This idea of a cultural unit acting as replicating entity entered the language shortly after the publication of Dawkins's book (acting memetically as he himself later noted) and some blogger must have applied the word to this idea of taking some rules about what to post and passing them to one of your blogfriends. The rules are replicated, you understand.

Anyway, for INC's pleasure I'll quote the paragraph where it makes its first appearance:

We need a noun for the new replicator, a noun that conveys the idea of a unit of cultural transmission, or a unit of imitation. ‘Mimeme’ comes from a suitable Greek root, but I want a monosyllable that sounds a bit like ‘gene’. I hope my classicist friends will forgive me if I abbreviate mimeme to meme. If it is any consolation, it could be related to ‘memory’ or to the French word même. It should be pronounced to rhyme with ‘cream’
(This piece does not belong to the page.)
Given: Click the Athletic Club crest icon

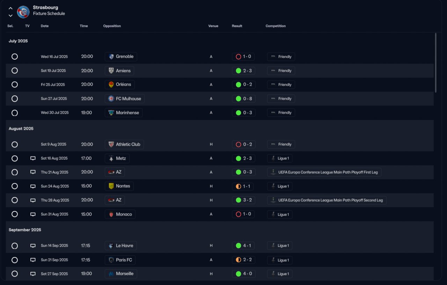Looking at the screenshot, I should click(111, 144).
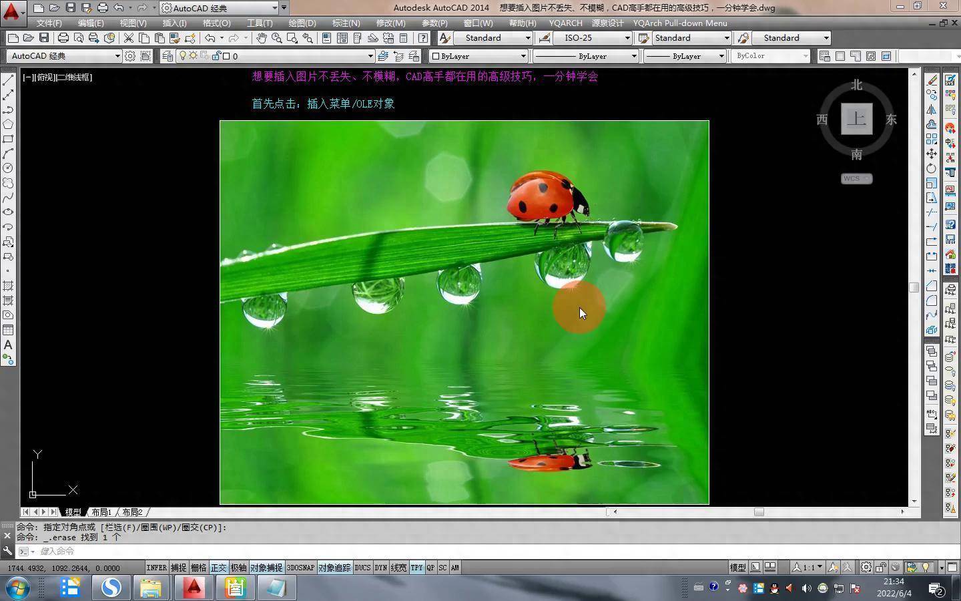This screenshot has width=961, height=601.
Task: Open the ByLayer color control
Action: tap(478, 56)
And to join in with this particular meme I'll say that one of the wierd things about me is that I tend to write pompously when the subject turns to something I once read about.

 
Comments:
I am torn between 'this is fantastic' and 'dude how the hell do you remember stuff like that'.
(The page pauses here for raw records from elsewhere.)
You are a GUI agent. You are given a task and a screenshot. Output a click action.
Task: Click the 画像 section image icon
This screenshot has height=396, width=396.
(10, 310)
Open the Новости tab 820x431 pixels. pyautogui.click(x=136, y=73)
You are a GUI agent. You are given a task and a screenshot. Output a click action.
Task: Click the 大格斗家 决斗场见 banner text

Either way, great post and thanks, even if it does prove that I have been mispronouncing 'meme' for several months.

The tragic part is that I have therefore also been mispronouncing 'meme-licious'.

The good news is that next time I get tagged, I can call the post "That's what memes are made of".
 
Ahaha! Good on you, INC.

Exactly how often does the word 'meme-licious' come up in conversation?
 
Dude...

where have all the badgers gone?
 
We don't need no steenkin' badgers.
 
Having just finished Dawkins' latest, The God Delusion, I can report that his writing style also tends towards pomposity. Perhaps you are memetically replicating the Dawk?

Although, in fairness to RD, it must be said that he is FAR more pompous still on television, where I find his smug superiority a little overbearing.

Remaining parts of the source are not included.